How to share session with IE
John J. Lee
jjl at pobox.com
Tue Oct 10 13:36:41 EDT 2006
"Bernard" <bernard.chhun at gmail.com> writes:
> zdp wrote:
[...]
> > However, now I need to process some pages by a python program. When I
> > use urllib.urlopen(theurl), I can only get a page which told me I need
> > login. I think It's reasonable, becuase I wasn't in a loggined session
> > which as IE did.
> >
> > So how can I do my job? I want to get the right webpage by the url. I
> > have search answers from the groups but didn't get clear answer. Should
> > I use win32com or urllib? Any reply or information is appreciate. Hope
> > I put it clear.
> You can do the same thing as IE on your forum using urllib2 and
> cookielib. In short you need to code a small webcrawler. I can give you
> my browser module if necessary.
> You might not have the time to fiddle with the coding part or my
> browser module so you can also use this particularly useful module :
> http://wwwsearch.sourceforge.net/mechanize/
> The documentation is pretty clear for an initiated python programmer.

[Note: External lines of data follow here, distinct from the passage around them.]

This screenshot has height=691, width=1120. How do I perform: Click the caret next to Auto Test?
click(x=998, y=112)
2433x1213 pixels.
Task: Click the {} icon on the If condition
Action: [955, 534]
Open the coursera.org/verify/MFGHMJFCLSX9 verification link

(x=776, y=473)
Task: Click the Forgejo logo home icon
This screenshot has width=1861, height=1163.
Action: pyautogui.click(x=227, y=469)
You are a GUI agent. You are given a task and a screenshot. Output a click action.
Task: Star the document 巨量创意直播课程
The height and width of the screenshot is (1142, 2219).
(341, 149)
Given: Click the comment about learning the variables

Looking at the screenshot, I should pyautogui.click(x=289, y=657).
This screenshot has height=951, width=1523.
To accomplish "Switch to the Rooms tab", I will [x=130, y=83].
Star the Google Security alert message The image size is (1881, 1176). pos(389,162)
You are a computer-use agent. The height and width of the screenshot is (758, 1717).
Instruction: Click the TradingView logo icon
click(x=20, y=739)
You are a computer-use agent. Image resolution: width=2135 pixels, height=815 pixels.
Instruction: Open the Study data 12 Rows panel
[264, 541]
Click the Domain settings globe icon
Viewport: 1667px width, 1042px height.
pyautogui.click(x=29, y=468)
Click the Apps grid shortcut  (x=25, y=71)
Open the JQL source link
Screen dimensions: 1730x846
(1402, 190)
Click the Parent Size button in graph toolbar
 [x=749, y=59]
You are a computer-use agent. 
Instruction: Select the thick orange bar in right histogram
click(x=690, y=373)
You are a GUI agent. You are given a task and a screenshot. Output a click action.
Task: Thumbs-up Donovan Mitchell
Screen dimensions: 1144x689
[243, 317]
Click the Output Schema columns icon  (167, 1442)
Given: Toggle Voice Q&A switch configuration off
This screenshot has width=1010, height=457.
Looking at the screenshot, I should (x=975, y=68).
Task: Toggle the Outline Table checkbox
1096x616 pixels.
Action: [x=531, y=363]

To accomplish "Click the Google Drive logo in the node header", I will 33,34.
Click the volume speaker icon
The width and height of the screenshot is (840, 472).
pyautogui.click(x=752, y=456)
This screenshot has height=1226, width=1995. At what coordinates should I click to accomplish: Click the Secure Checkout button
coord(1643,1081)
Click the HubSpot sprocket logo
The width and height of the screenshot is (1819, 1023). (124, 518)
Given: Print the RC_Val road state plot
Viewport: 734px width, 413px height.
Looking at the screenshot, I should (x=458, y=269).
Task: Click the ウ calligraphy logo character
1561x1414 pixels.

> If it's not your case, I'd recommend to read some ebooks on the python
> language first to get use to it.
In particular, if you're following the approach Bernard suggests, you
can either:
1. Log in every time your program runs, by going through the sequence
of clicks, pages, etc. that you would use in a browser to log in.
2. Once only (or once a month, or whatever), log in by hand using IE
with a "Remember me"-style feature (if the website offers that) --
where the webapp asks the browser to save the cookie rather than
just keeping it in memory until you close your browser. Then your
program can load the cookies from your real browser's cookie store
using this:
http://wwwsearch.sourceforge.net/mechanize/doc.html#browsers
There are other alternatives too, but they depend on knowing a little
bit more about how cookies and web apps work, and may or may not work
depending on what exactly the server does. I'm thinking specifically
here of saving *session* cookies (the kind that usually go away when
you close your browser) in a file -- but the server may not like them
when you send them back the next time, depending how much time has
elapsed since the last run. Of course, you can always detect the
"need to login" condition, and react accordingly.